In the overall oscillator circuit, the amplifier output is
connected through a 180,000-ohm resistor 67, a .01 microfarad
condenser 68, and one of the large inductances 65 to one side of
the head of the subject. The other side of the subject's head is
connected through the inductance coil 66, one side of a transformer
69, which suitably may be an NH1702GA, and thence through conductor
70 to ground.
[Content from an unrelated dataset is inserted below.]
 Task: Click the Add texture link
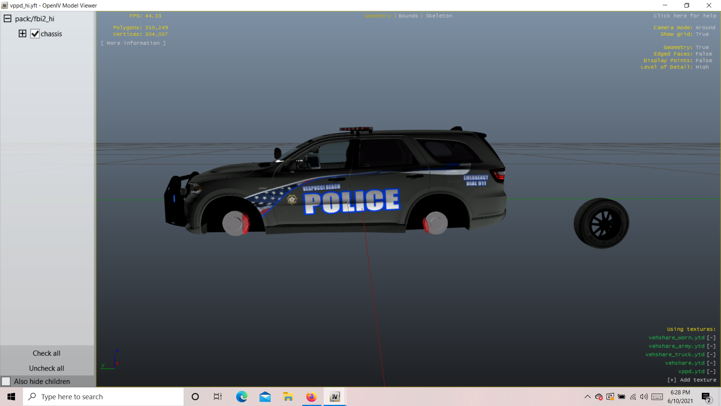coord(692,380)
The other coil of the transformer 69 is connected to
the collector element of a transistor 71, which suitably may be a
2N3053. The emitter element of the transistor is connected to
ground at 72, and the base element is connected between the
resistor 67 and capacitor 68 and through a diode 73 to ground.
When activated by signals from the amplifier stage 41, the
oscillator circuits will oscillate at a desired carrier frequency
signal, as a function of the LC parameters (principally) thereof.
Since the resonant circuit includes the subject itself, the carrier
signal typically can be applied under peak resonance conditions,
extraordinary changes in the circuit parameters being suppressed
through the utilization of relatively large inductance elements, as
described.
To accommodate the desired clinical procedure, at least the audio
tone generator input 38 desirably is provided with facilities for
varying the generator tone between the minimum and maximum desired
limits (e.g., 20 to 20,000 Hz.) on a fairly long cyclical basis,
such as an approximate 10 minute overall cycle, as reflected in
FIG. 3. While the generated tones are varying in accordance with
the long period cycle, the amplitude of the generated audio
frequency signal is also desirably modulated between 0 and 100
percent on a much shorter cycle, such as about 1 second, as
reflected in the upper portion of FIG. 3. This appears to have a
desirable, stimulating effect upon the patient.
The system also desirably is provided with means for controlling
the relative amplitude of the carrier signal and the modulating
audio frequency signal. Typically, the modulating signal amplitude
is slightly less (e.g., 80 to 90 percent) than the amplitude of the
carrier signal, although occasionally it may be desirable that the
modulating signal amplitude be as low as, say, 40 percent of the
carrier signal, and occasionally it may be larger, say, 120 percent
of the carrier signal.
The method and apparatus of the present invention have particular
significance in that they are useful in the effective
rehabilitation of hard-of-hearing patients. Thus, regardless of
whether the subject ultimately is given hearing augmentation, in
the form of a conventional acoustical hearing aid or in the form of
electrically stimulated hearing in accordance with our prior
inventions, or possibly both, the ability of the subjects to hear
naturally or with augmentation often may be enhanced by a prior
course of treatment in accordance with the invention.
In its basic form, the treatment of the invention involves a
programmed course of electrostimulation of the subject, in the
region of the facial nerve system, by means of an audio frequency
signal, within the typical audible range of the human subject. Most
effectively, this audio frequency signal is derived by appropriate
modulation of a higher frequency carrier signal, which carrier
signal is imparted to the subject under conditions of substantial
circuit resonance, and ideally at relatively low carrier signal
frequencies, typically on the order of less than 100,000 Hz.
It is possible that an electrostimulation program as contemplated
by the present invention in effect tends to exercise and restore
the initial capabilities of atrophied nerve networks of otherwise
hard-of-hearing patients, such that their ability to hear through
electrostimulation and otherwise is somewhat enhanced. However, it
is not intended that the invention be limited to a particular
theorization or explanation.
As will be understood, the specific treatment sequences recited
herein and the specific apparatus utilized therefor, are intended
to be illustrative only, as certain changes may be made therein
within the clear teachings of the disclosure. Accordingly,
reference should be made to the following appended claims in
determining the full scope of the invention.